Paul's Note - August 3, 2018

Restaurant Row on Tanque Verde has long been a destination for families, particularly from the East Side. Lately, though, we’ve had a lot of vacancies and business has been down for some of the businesses in the area.

Downtown restaurants have seen a resurgence, some of that due to incentives we’ve offered for locating in the area. Many of these incentives, such as a break on the required number of parking spaces, wouldn’t do much good in our part of town. I’ve arranged for meetings with local business people and our economic development office, but we haven’t come up with the silver bullet to solve the problem.

That’s why I was happy to be approached by the Mayor’s office about the Rose Center for Public Leadership in Land Use. Tucson was selected by the Rose Center for Public Leadership in Land Use to participate in its fellowship program this year. The Rose Center is a partnership between the National League of Cities and the Urban Land institute. The primary purpose of the Fellowship is to provide Tucson with technical assistance on selected areas of our city. I was asked to select an area in Ward 2 for study by the fellowship program, and I chose Restaurant Row.

My colleagues and I have been working on infill and other incentives for different wards for some time even before the Rose Center approached us. Hopefully, this will mean that we can get incentive districts in more parts of town.

A panel from the Rose Center visited Tucson in February. They have already given a preliminary presentation on North Oracle Road and we will see a final presentation November.

One thing that would help Restaurant Row and any business district is to make sure that it is accessible for residents across Tucson, no matter what neighborhood they live in. Tanque Verde Road is one of our main thoroughfares in this part of town, so it is easily accessible by car. How easy is the Row to access if you have to take the bus? Or ride your bike? Or even to walk to if you are in a nearby neighborhood.

These questions are all the ones that are addressed by the Complete Streets concept. Although we have put a lot of effort in the last five years on improving our blacktop, we have a long way to go on sidewalks that actually connect neighborhoods or a bus system that’s easy to use for casual riders.

Two years ago, Living Streets Alliance was awarded a grant to pursue a comprehensive and equitable Complete Streets policy in Tucson. Complete Streets may sound like an abstract concept out of a transportation engineer’s handbook, but here in Tucson, we all know too well what an “incomplete” street looks like. We’ve experienced an incomplete street when we were walking to our neighbor’s house and the sidewalk suddenly ended, had to wait a half an hour for a bus, saw someone in a wheelchair rolling in the bike lane on a busy street or couldn’t let our kid walk to school or a park just a few blocks from our home because of busy streets with speeding drivers.

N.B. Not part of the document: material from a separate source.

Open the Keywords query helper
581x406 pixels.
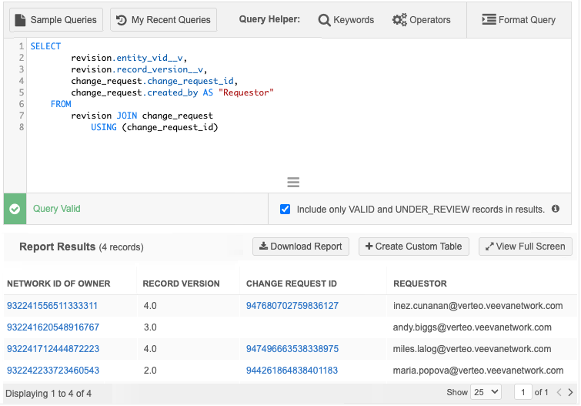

This would not look the same for our business districts and neighborhoods on the East Side the way it would in Midtown or the South Side. There isn’t a single uniform design to create a Complete Street. A complete street may include: sidewalks, bike lanes, dedicated bus lanes, comfortable and accessible public transportation stops, frequent and safe crossing opportunities, median islands, accessible pedestrian signals, shade, narrower travel lanes, street elements that encourage slower speeds, and more. All in all, the idea is to provide a reliable and connected network for whatever way people need to get around. That’s why policy makers like me have to make sure that there isn’t a one-size (or one side of town) fits all policy. That also means dialogue with constituents.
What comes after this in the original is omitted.